We anticipate more utilization of portable eye trackers to assess eye movement deficits objectively and to quantitatively determine the severity of functional impairment and therapeutic outcome. Future studies will objectively correlate eye movement deficits with high-resolution structural imaging of the cerebellum and its connections. Such structure to function correlation will enhance our understanding of the disease process and will allow better understanding of the physiology of eye movement control. The structure-to-function correlation will also define novel surgical approaches tailored to disease presentation in a given patient. In addition, we anticipate the establishment of comprehensive clinics for the care of patients with Chiari malformation.

Key issues.

• 1)Type 1 Chiari malformation is a common deformity of the nervous system.
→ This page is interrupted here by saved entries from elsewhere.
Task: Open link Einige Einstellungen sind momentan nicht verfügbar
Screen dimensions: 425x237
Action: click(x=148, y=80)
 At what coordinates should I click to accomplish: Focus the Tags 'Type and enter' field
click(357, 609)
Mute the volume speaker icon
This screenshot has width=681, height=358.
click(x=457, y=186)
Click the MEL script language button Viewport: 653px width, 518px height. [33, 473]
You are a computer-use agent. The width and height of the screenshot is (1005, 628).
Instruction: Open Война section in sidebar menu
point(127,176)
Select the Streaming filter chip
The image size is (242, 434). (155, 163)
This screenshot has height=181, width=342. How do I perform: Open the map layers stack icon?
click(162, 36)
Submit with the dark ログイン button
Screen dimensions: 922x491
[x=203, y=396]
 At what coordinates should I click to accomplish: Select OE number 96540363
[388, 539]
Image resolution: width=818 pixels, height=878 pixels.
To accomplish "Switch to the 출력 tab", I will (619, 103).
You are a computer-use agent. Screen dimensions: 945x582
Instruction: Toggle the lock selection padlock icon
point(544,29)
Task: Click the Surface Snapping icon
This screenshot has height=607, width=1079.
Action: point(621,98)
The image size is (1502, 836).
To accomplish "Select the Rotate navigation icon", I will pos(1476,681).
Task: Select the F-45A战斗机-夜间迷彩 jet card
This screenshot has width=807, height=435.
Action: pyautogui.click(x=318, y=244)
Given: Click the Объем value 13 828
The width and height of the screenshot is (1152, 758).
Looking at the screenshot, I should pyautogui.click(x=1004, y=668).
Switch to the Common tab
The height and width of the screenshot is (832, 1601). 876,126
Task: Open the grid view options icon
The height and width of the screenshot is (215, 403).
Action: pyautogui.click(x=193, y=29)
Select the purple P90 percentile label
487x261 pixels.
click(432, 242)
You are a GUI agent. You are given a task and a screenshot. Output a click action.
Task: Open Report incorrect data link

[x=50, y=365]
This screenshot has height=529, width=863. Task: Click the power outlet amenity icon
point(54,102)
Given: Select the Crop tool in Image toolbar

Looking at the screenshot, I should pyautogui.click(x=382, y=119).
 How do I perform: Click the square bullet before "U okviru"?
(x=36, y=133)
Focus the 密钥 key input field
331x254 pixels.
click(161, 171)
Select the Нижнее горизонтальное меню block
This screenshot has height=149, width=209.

• 2)Patients with Type 1 Chiari malformation commonly present with eye movement deficits, such as nystagmus and strabismus.
• 3)Gaze-evoked nystagmus is commonly seen, but it does not warrant treatment in most cases.
• 4)Downbeat nystagmus is also common. The effects on the quality of life may justify treatment with GABAergic pharmacotherapy.
• 5)Strabismus commonly leads to diplopia in patients with Chiari malformation.
• 6)Rare eye movement deficits in patients with Chiari malformation include shifted null of gaze-evoked nystagmus, seesaw nystagmus, and periodic alternating nystagmus.